High Anxiety
Today we had our first significant snowfall. I say significant because even thought it didn’t accumulate much it snowed pretty much all day. There are no windows in my part of the office so I kept going over into our psychotherapy clinic at work to look out their windows to watch the snow fall.
Driving home people were driving as if we were in a blizzard. Traffic was moving about 20-30mph slower than usual so it took me a while to get home. I didn’t realize Bobby had a haircut after work so when 6:30pm came around and I still hadn’t heard from him I began to worry. Then I saw on the news that there was an accident at the 75/35 interchange (where we both pass through to come home) and that worry intensified. I just heard from him and he’s safely at his appointment getting his hair cut.

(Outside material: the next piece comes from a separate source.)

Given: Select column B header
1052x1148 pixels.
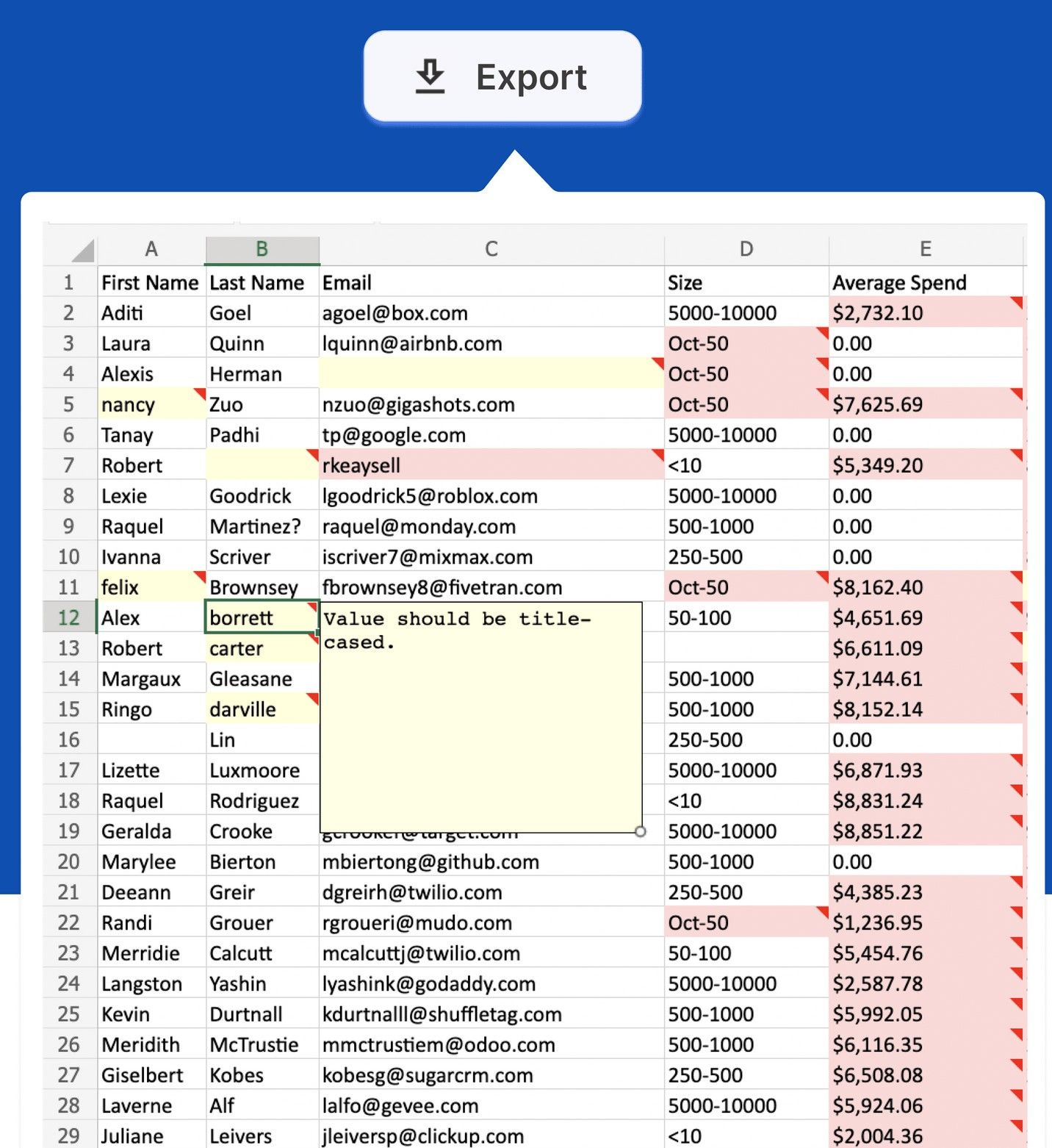Looking at the screenshot, I should pyautogui.click(x=262, y=249).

But I still worry. I worry that I finally found a man who I won’t lose in all the ways I’ve become accustomed to losing people, but I could lose him in other ways. I fear that my dreams may never come true, not because we break up or grow apart, but that something could happen to him. I know my worrying won’t help anything; it won’t keep him safe and it won’t change the course of our lives, but despite the irrationality of it I still do it.
I guess I have to trust that God knows what He’s doing and He won’t give me more than I can handle. I also need to trust that God will provide for me in His own way.
Oh man, snow is scary! I definitely agree with trusting in God. Prayer helps me a lot to calm down when I feel worried or stressed.